El problema de no nombrar —o de nombrar y no ser oída—, ha marcado la vida de muchas mujeres que hoy se hunden en el dolor o han hecho del dolor rebeldía contra las otras, en un intento de supervivencia extrema. Por ello, no se puede atacar con crueldad a todas aquellas mujeres que se mantienen en la violencia sin nombrarla o reconocerla del todo, aun cuando con ello dañen a otras mujeres que se atreven a denunciar o a visibilizar con sus testimonios.
Ser mujer es muy duro, —lo ha sido y lo sigue siendo—, y cada una busca la manera de sobrevivir en un entorno hostil, por presiones familiares, —que se mantienen con diferentes formas y en diferentes sociedades y culturas—, por situaciones económicas difíciles o por violencia vicaria, por esos hijos y esas hijas —que han sufrido manipulación y las critican y desprecian provocándoles un dolor infinito—, porque tienen que mantener trabajos o porque no pueden con tanta presión social, política, económica, cultural o de cualquier índole.

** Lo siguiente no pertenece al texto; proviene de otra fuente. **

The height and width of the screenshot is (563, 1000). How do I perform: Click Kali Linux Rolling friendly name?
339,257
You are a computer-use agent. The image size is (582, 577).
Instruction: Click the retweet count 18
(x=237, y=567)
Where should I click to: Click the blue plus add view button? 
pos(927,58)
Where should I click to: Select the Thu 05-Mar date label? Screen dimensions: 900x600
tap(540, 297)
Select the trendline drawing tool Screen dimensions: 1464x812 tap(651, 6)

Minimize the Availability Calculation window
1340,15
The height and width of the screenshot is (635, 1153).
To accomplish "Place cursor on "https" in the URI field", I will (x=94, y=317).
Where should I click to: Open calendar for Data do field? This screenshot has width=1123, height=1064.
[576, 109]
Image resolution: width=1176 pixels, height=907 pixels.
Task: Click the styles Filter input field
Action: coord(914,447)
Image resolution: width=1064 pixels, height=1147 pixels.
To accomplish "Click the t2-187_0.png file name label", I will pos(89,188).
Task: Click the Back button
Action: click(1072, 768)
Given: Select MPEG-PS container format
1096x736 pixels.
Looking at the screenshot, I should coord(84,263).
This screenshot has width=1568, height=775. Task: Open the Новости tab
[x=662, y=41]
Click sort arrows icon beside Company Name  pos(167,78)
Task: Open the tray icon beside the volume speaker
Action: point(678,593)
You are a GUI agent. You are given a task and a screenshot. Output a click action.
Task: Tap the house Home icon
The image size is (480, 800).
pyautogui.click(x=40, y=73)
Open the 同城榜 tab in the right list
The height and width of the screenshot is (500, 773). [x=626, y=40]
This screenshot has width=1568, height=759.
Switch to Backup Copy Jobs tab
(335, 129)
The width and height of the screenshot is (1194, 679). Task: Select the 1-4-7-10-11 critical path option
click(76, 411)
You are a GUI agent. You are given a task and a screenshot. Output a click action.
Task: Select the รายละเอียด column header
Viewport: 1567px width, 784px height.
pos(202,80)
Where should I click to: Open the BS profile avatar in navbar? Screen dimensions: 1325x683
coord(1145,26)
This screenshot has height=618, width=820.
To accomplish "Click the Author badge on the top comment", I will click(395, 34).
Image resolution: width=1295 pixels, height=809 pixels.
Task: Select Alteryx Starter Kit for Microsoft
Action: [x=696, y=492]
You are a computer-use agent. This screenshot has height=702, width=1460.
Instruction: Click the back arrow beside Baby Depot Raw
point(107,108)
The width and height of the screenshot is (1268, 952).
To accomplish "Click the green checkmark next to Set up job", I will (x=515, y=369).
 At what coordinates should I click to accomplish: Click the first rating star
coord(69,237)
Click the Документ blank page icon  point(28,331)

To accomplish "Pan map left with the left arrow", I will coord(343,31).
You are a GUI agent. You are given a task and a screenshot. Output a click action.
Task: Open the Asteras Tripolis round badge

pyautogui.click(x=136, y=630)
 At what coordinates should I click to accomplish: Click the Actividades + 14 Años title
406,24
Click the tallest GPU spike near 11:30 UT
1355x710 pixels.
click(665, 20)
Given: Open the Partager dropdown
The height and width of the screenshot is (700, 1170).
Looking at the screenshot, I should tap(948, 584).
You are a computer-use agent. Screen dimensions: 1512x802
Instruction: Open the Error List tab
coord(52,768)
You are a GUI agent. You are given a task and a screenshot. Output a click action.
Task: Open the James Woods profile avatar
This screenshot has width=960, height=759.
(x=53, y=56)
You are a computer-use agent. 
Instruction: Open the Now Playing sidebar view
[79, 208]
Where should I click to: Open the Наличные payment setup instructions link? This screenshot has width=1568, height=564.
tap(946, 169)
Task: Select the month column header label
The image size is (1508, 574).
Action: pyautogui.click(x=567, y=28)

Sólo el día en que las mujeres firmemos nuestro pacto de apoyo y no agresión conseguiremos la igualdad, pero para ello hace falta en primer lugar ganar la conciencia y en segundo perder el miedo. Y podemos perder el miedo porque somos mayoría y porque contamos con un número indeterminado pero seguro de hombres que comprenden que la igualdad es, en primer lugar, una cuestión de justicia y, en segundo lugar, una forma más gratificante de relacionarse. Las relaciones de poder no son satisfactorias para la mayoría las personas.